See Mullaney v Wilbur, 421 US 684; 95 S Ct 1881; 44 L Ed 2d 508 (1975).

[10] "Homicide is `excusable' if the death is the result of an accident and the actor was not criminally negligent." People v Morrin, 31 Mich App 301, 310; 187 NW2d 434 (1971).

[11] A different question would be presented if the issue were one of jury instruction, whether the judge had correctly instructed the jury on accidental death (see People v Pepper, 389 Mich 317; 206 NW2d 439 [1973]) or the difference between the various grades of homicide (see People v Townes, 391 Mich 578; 218 NW2d 136 [1974]). Manifestly, a properly instructed jury would be told that intent to kill "is a permissible inference — not a mandatory presumption" (see People v Morrin, supra, p 319); that if the jury believed that the shooting was accidental the defendant should be acquitted; and that if mitigating circumstances were found, the defendant might be guilty of a lesser offense (see LaFave & Scott, Criminal Law, § 75, p 571-572, §§ 77-79, pp 583-602).

[12] See fn 3, supra, for text of rule. The standard for review of this pre-rule-785 plea should not be more stringent than the standard now in force. People v Armstrong, 390 Mich 693, 700; 213 NW2d 190 (1973).

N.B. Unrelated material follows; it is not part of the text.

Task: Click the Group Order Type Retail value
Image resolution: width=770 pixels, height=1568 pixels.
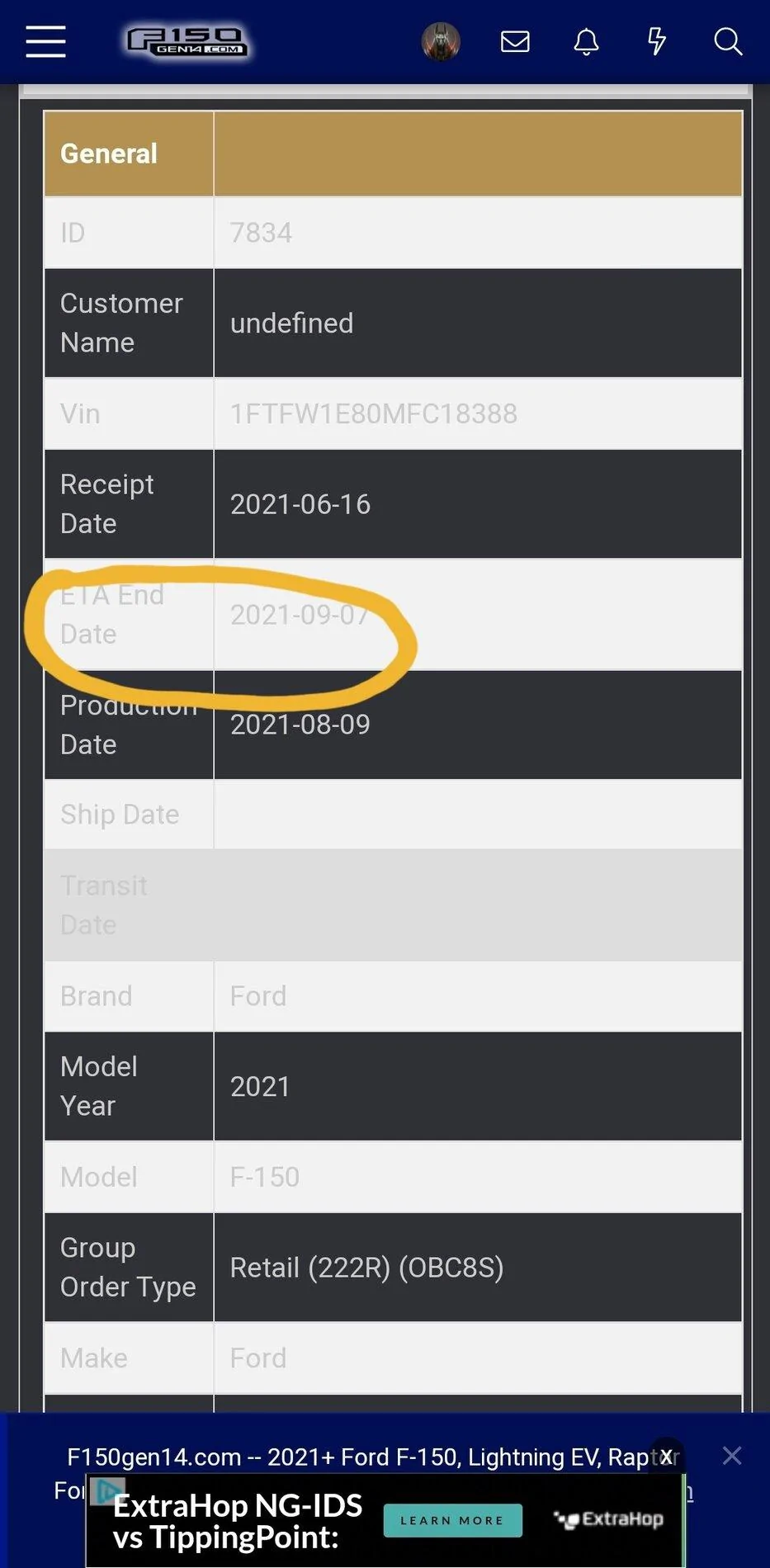Action: (x=366, y=1268)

[13] Despite defendant's disclaimer of knowledge that his confederate had a gun, on his own recital a jury could properly "conclude that he and his confederate agreed to commit the crime of robbery and, whether or not the defendant was aware his confederate had a gun, that carrying or using a gun was `fairly within the scope' of the common unlawful enterprise. See People v Pearce, 20 Mich App 289; 174 NW2d 19 (1969); People v Poplar, 20 Mich App 132; 173 NW2d 732 (1969)." Guilty Plea Cases, 395 Mich 96, 130; 235 NW2d 132 (1975).

[14] The defendant admitted she had shot another woman with a gun. "Under the circumstances described in her own recital, a jury could properly infer intent to kill from the fact that she shot the victim with a gun." Guilty Plea Cases, supra, p 130.

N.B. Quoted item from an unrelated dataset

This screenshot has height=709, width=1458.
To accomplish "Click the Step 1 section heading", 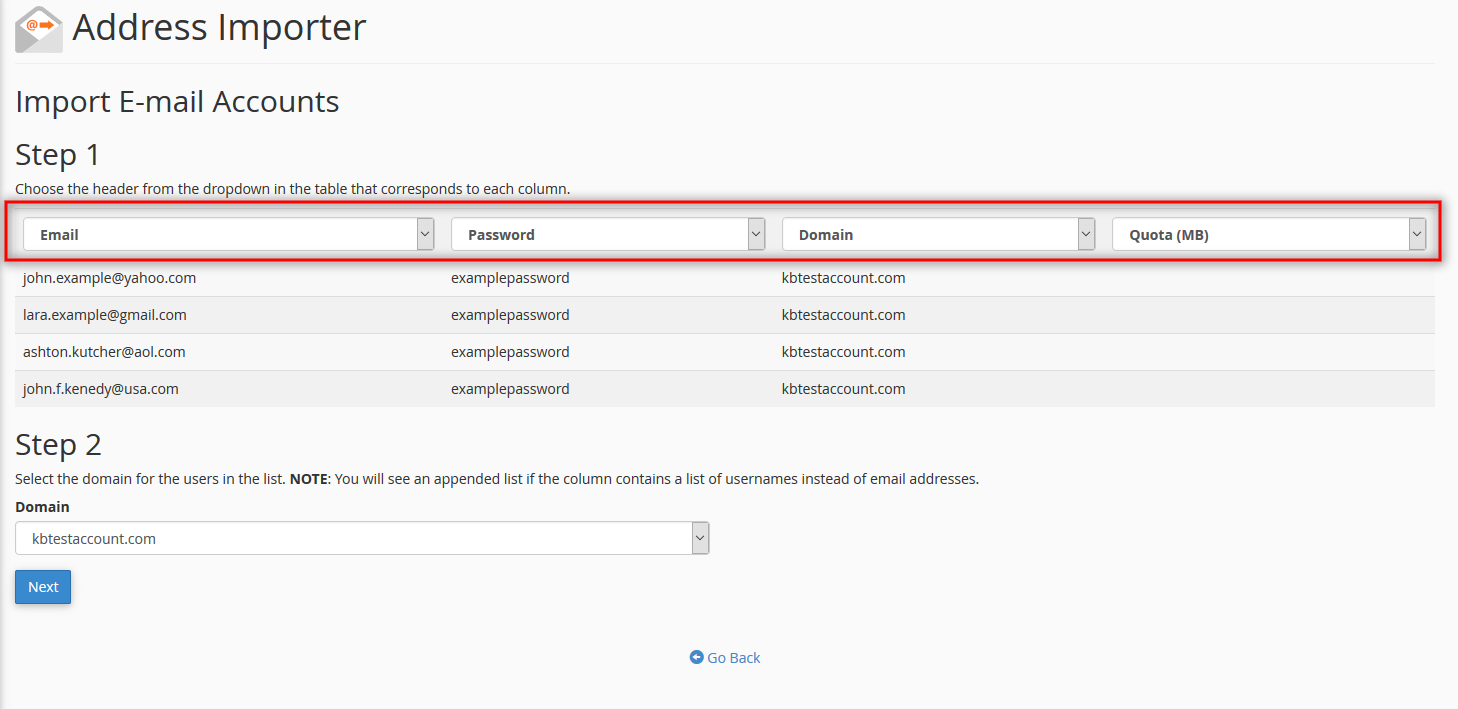I will [57, 155].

[15] The defendant admitted he had set fire to a building in anger causing the death of two persons:

"The court did not ask him if he intended to kill anyone when he set the fire. It is asserted that the record does not show the elements of malice and intent to kill. However, it is not necessary * * * to admit that he acted with malice or intended to kill. A jury could properly infer intent to kill, even where the defendant disclaims such intent, from evidence that he intentionally set in motion a force likely to cause death or grievous bodily harm — here setting fire to a building." Guilty Plea Cases, supra, p 131.

[16] (Emphasis by the author.) People v Coates, 32 Mich App 52, 70; 188 NW2d 265 (1971) (LEVIN, J. dissenting), quoted in Guilty Plea Cases, supra, fn 2, pp 133-134.

Contrast People v Stoner, 23 Mich App 598, 608; 179 NW2d 217 (1970), where the defendant asserted he was unable to provide an accurate statement of the facts because his recollection was unclear due to intoxication at the time the offense was alleged to have been committed.